**WORK INSTRUCTION**. Take the line that contains "Show more tools via ellipsis button" and every line below it to the end of the entries, and give them again exactly, leaving out any pictures.

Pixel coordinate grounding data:

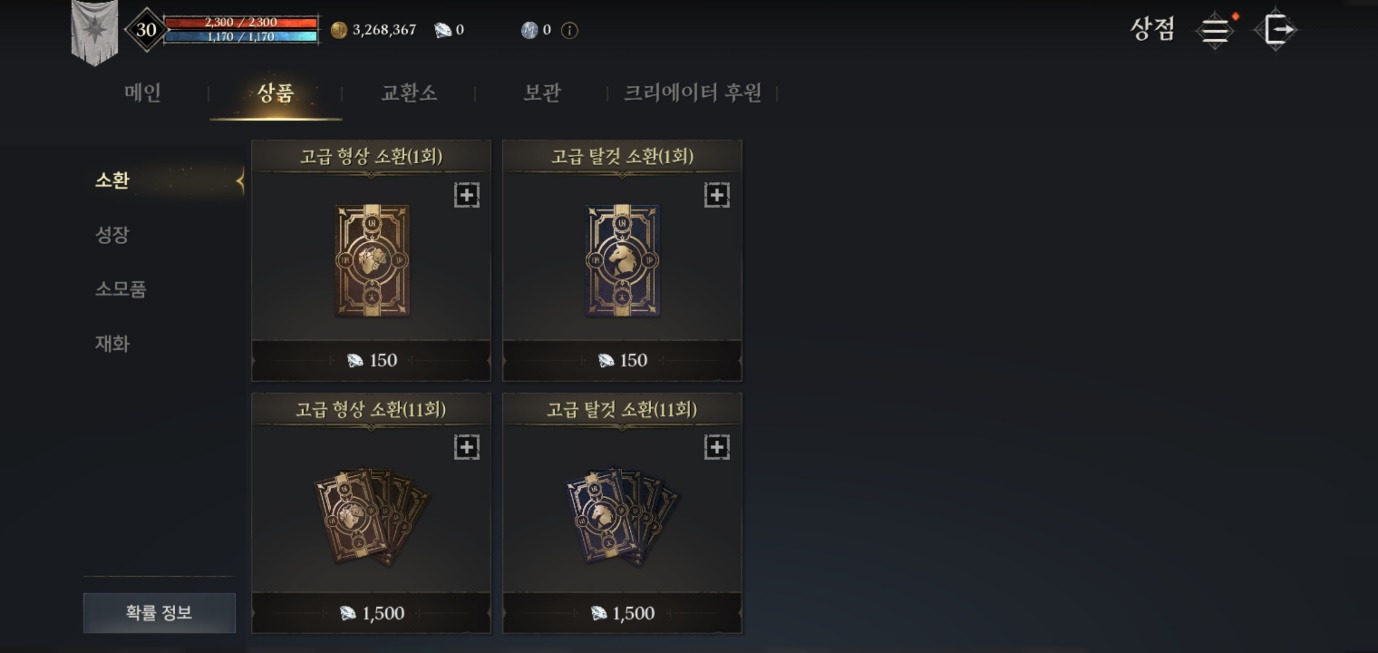Switch to the 메인 tab
This screenshot has width=1378, height=653.
[x=143, y=93]
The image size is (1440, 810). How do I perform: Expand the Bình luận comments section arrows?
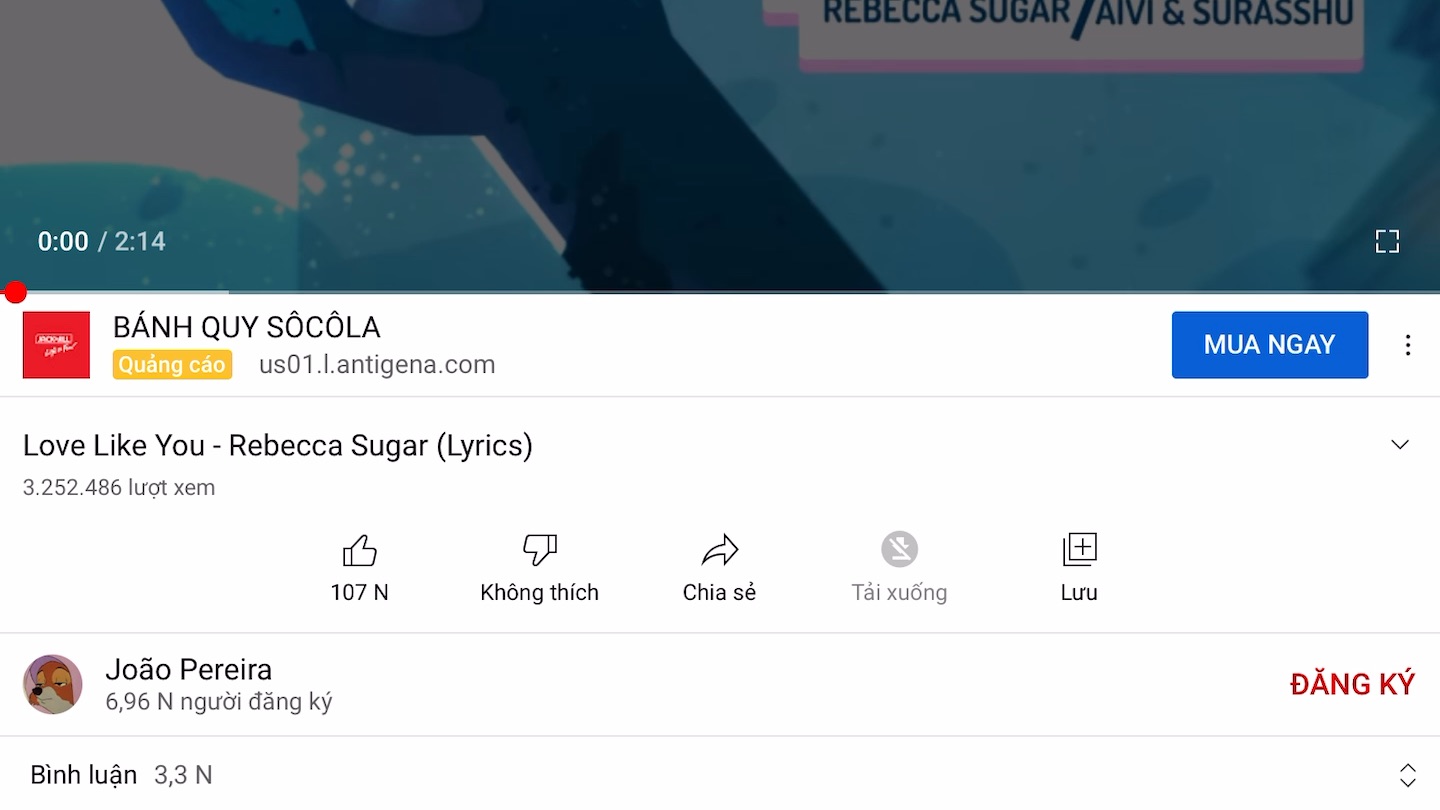coord(1407,775)
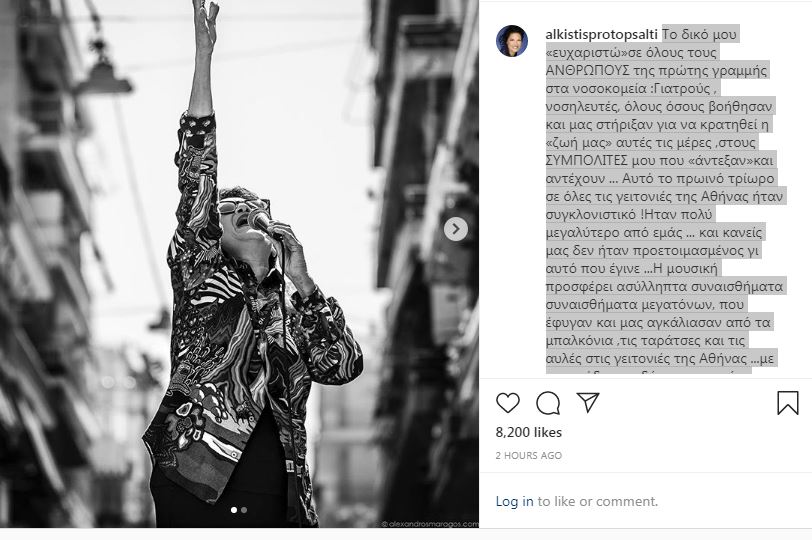Advance to next photo with the chevron arrow

[456, 229]
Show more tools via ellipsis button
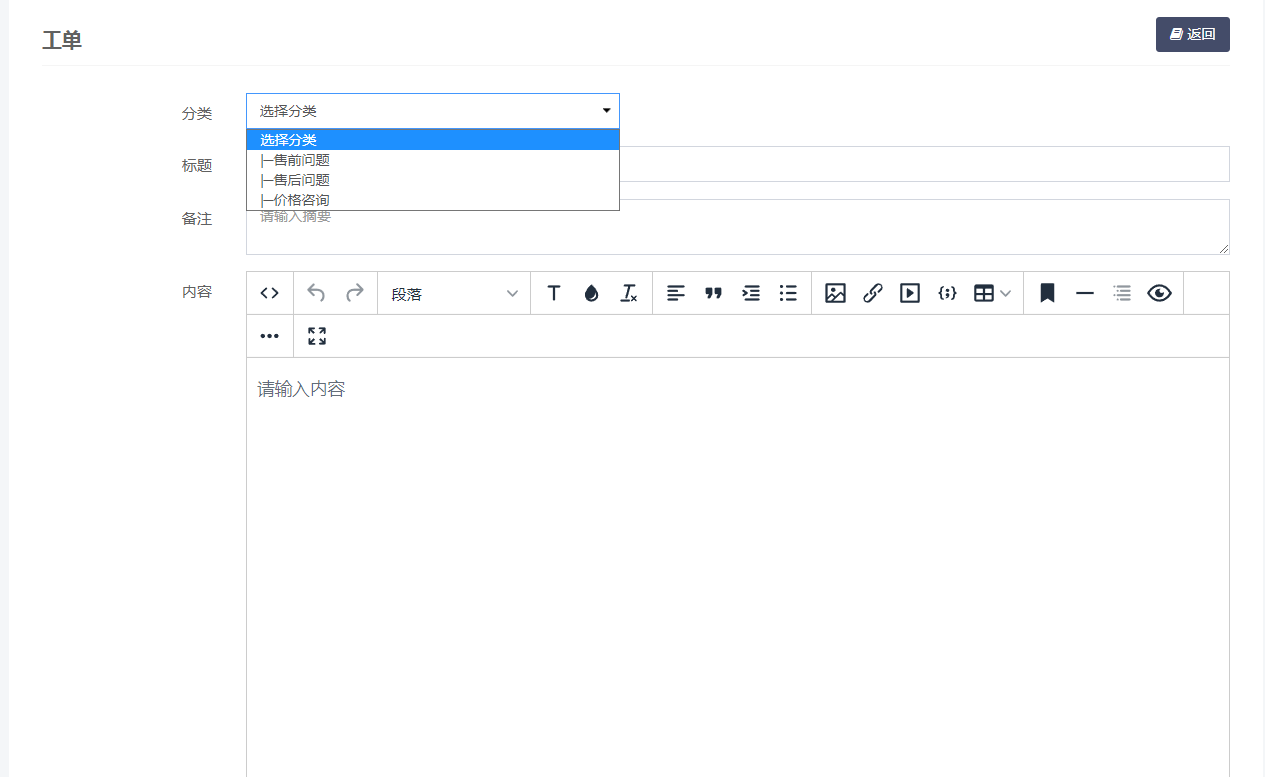The width and height of the screenshot is (1265, 777). click(269, 336)
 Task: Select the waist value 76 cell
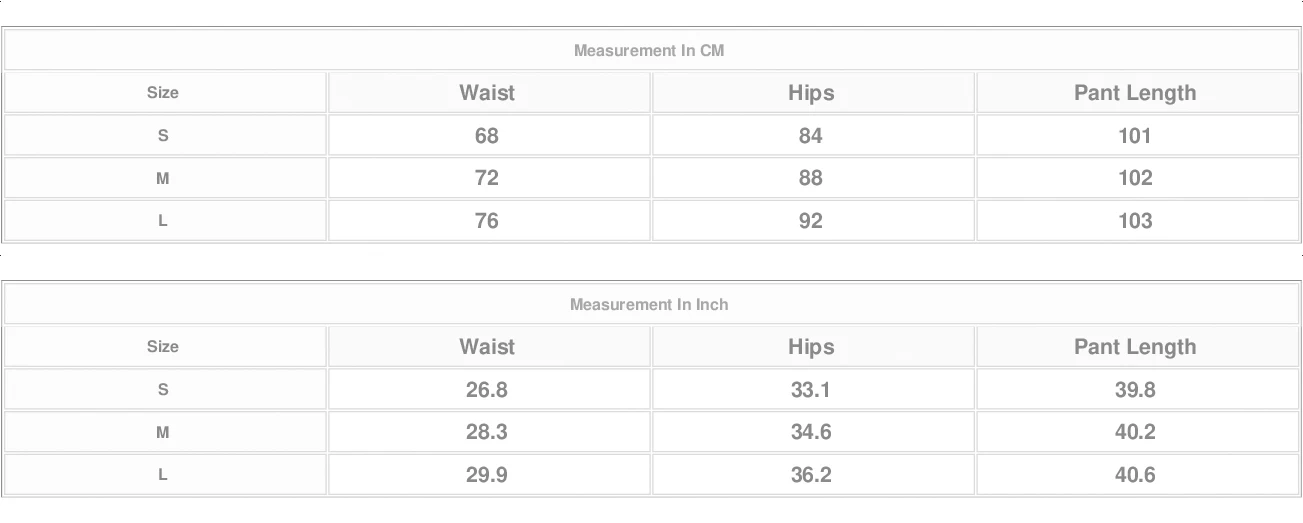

**RESULT**.
Show more tools via ellipsis button
The width and height of the screenshot is (1265, 777). click(269, 336)
 Task: Select the waist value 76 cell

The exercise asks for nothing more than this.